There are a few YouTube channels that I watch fairly regularly that have recently been making some truly beautiful visualisations of the Fourier transform. The visualisations really were beautiful (I'll link to them in the text) not only aesthetically but also in how they intuitively show what the Fourier transform works and what it achieves. I was inspired to try to replicate the visualisation procedure and the code inside this post is a python implementation of the method. The approach itself in truth isn't terribly complicated, but I find the outcome hypnotic!


Before getting into the coding, here are four example outputs of the code that I’ll be generating:

I’m not going to try and explain how this works in any great detail since there are two excellent videos that deal with these ideas here and here (Grant Sanderson’s YouTube channel has been teasing about a video on this exact topic for weeks and I’m very much looking forward to this!). After watching these videos I really wanted to play with the main idea here. Unfortunately the code they had was in Mathematica which I don’t have installed on my computer (and anyway I haven’t used for over a decade) so I thought it would be a fun exercise to implement this in Python. The code I produced as well as some example SVG images for the cats and dinosaurs above can be found here.

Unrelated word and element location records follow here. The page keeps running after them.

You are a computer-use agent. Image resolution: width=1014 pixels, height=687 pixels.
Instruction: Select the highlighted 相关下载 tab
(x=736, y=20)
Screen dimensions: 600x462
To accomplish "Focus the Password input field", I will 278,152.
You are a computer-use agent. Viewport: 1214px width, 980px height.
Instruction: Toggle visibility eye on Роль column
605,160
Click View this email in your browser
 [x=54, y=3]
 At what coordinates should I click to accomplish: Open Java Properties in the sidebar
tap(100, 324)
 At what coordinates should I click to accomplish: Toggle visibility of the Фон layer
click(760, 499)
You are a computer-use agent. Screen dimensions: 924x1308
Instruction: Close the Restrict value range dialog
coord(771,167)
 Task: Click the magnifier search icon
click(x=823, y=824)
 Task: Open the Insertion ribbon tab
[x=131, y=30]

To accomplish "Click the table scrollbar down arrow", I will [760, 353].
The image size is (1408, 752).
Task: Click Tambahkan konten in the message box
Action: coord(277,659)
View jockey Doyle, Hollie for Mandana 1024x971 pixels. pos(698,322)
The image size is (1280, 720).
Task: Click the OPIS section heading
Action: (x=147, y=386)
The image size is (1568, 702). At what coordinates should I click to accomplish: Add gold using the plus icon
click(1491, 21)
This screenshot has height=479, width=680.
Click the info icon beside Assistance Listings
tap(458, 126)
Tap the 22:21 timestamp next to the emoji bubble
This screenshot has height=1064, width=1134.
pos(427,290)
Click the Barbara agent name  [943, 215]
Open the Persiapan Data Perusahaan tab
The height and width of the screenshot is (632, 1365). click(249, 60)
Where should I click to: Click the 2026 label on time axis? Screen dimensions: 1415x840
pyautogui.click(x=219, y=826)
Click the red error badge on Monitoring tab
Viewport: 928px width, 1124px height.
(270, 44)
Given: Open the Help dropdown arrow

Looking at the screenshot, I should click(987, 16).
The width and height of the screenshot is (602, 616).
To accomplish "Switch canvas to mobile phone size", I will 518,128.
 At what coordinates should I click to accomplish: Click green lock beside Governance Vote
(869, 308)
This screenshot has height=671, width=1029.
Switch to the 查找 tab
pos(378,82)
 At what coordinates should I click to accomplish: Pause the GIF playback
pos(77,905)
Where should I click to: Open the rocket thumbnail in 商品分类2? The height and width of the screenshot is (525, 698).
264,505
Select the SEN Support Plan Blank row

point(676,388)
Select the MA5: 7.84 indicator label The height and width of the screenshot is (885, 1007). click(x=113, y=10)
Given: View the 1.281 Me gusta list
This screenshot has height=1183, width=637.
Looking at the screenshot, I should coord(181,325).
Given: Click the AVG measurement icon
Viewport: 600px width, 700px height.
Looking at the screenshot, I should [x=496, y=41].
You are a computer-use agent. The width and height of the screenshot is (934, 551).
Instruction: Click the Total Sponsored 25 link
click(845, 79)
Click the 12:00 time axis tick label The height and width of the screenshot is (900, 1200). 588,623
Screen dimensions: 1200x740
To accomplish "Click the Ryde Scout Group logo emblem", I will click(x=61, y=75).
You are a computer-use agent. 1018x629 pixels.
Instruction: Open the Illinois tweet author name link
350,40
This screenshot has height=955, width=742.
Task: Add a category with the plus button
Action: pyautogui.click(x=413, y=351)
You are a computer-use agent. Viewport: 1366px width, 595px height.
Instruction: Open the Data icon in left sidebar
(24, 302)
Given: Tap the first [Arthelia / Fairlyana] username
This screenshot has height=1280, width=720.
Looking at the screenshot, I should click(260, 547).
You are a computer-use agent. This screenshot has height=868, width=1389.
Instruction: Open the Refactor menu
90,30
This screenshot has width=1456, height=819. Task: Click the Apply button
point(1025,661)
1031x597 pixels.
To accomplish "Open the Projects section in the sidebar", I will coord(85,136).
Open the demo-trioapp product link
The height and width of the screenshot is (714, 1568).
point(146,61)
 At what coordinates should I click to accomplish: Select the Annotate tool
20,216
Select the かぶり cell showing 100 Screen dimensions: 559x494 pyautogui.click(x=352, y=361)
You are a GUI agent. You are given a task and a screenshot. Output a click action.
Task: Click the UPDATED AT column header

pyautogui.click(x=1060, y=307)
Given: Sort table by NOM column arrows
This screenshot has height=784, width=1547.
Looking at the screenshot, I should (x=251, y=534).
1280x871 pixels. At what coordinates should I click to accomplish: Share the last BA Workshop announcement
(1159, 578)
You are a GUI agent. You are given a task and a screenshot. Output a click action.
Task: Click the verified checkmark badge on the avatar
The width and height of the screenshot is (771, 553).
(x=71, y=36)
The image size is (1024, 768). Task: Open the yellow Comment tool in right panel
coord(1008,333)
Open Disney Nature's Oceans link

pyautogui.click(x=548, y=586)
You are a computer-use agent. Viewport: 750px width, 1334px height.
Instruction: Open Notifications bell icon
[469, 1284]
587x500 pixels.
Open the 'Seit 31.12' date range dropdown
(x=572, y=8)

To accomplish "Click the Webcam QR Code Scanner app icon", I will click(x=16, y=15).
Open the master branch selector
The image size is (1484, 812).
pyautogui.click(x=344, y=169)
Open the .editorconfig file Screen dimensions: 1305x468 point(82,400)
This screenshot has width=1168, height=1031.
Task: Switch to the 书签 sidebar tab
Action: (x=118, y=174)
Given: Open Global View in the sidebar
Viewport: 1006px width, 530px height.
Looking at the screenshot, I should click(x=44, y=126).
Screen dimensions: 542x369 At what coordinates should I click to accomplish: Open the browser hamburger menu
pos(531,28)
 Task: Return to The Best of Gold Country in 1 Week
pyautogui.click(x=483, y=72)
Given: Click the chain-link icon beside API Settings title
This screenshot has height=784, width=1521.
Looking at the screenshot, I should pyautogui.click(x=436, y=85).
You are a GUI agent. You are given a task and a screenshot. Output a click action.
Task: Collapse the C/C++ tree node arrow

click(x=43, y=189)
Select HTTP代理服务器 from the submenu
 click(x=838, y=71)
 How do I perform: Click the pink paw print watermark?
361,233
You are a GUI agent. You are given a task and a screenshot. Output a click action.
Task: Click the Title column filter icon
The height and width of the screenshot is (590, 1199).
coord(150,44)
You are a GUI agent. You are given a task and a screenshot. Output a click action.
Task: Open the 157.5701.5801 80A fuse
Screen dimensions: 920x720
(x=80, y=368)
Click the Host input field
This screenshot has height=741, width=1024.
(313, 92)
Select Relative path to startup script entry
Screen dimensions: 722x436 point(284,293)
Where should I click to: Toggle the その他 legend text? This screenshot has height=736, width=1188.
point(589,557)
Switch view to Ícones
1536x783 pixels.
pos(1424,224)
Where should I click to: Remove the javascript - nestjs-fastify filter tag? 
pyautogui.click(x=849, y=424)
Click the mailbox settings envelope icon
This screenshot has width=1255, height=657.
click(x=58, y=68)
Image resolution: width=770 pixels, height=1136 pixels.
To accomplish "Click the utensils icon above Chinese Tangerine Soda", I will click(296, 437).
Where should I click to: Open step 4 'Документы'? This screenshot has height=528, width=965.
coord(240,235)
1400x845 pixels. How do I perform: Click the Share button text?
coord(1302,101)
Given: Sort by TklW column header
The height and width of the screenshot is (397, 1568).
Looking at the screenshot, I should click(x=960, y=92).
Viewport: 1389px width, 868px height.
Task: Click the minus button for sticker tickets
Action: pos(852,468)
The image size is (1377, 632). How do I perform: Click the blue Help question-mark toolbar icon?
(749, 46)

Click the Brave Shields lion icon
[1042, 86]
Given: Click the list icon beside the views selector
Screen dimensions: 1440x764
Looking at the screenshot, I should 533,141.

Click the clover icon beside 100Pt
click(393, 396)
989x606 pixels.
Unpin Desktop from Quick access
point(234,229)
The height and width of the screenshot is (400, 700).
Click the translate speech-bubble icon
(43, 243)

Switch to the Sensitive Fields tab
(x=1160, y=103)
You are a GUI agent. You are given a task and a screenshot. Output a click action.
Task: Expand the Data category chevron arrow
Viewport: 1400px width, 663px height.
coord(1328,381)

If you know about Fourier transforms, not much here should be too surprising. The main point to take is that the Fourier transform decomposes signals into a weighted sum of complex exponentials (circles, essentially). By stacking these on top of one another and by rotating through them according to their individual rates, the orignal function will be perfectly reconstructed. This is the essential idea behind the images shown above, except for computational efficiency I’m approximating the functions with 99% resolution (loosely speaking) which loses some of the sharp edges.

The code below calculates everything needed to begin the GIF generation process. Remarkably, the first line np.fft.fft(f) does all of the computation that is needed to produce the images above. The rest of the code is just scaffolding for loading data and producing the animation.

def transform(f, threshold=0.99):
    # Calculate the FFT of the data
    F    = np.fft.fft(f) / f.size
    freq = np.fft.fftfreq(F.size, 1 / F.size)
    M = np.abs(F)

    # Select the number of components
    inds = np.argsort(-M)
    M_norm = M / M.sum()
    M_norm = np.cumsum(M_norm[inds])
    N = (M_norm < threshold).sum() + 1

    print(f'Evaluating with {N - 1} components')

    # Get the indexes of the top freqencies and slice these
    top_inds = (inds[:N])
    top_inds = top_inds[top_inds != 0]

    F_sel = F[top_inds]
    M_sel = M[top_inds]
    freq_sel = freq[top_inds]

    return N, F[0], F_sel, M_sel, freq_sel

The snippet below draws the stacked circles on top of one another for a given timepoint t. The function plot_circle is found here and the segment np.exp(1j * f_i * t) does the incremental rotations around the circle.

points = []

# ... 

for ti, t in enumerate(np.linspace(0, 2 * np.pi, 100)):
    v = F_0
    pl.clf()
    pl.plot(f.real, f.imag, 'k', lw=0.5)
    for ci, (F_i, M_i, f_i) in enumerate(zip(F_sel, M_sel, freq_sel)):
        r_i = F_i * np.exp(1j * f_i * t)
        pl.scatter([v.real], [v.imag], c=cmap[ci], lw=0.25)
        plot_circle(v, M_i, t, r_i, colour=cmap[ci])
        v += r_i
    points.append(v)
    pl.scatter([v.real], [v.imag], c='k')
    pp = np.asarray(points)
    pl.plot(pp.real, pp.imag, 'k', lw=1)

I wrapped all of this up in a python file that can be called from the command line to produce these animations with simple SVG images as inputs here. If you’re trying out new SVG files you may need to make some image-specific adjustments in the load_svg function like I did here.

python make_animation.py --precision 0.99 cat1.gif

I think these animations are entirely hypnotic to look at and the rotational behaviour is very beautiful. I find it remarkable given this how easy it is to produce these images especially since I have understood and used Fourier transforms in dozens of projects over the past decade and never had this in mind when doing so. Amazing stuff!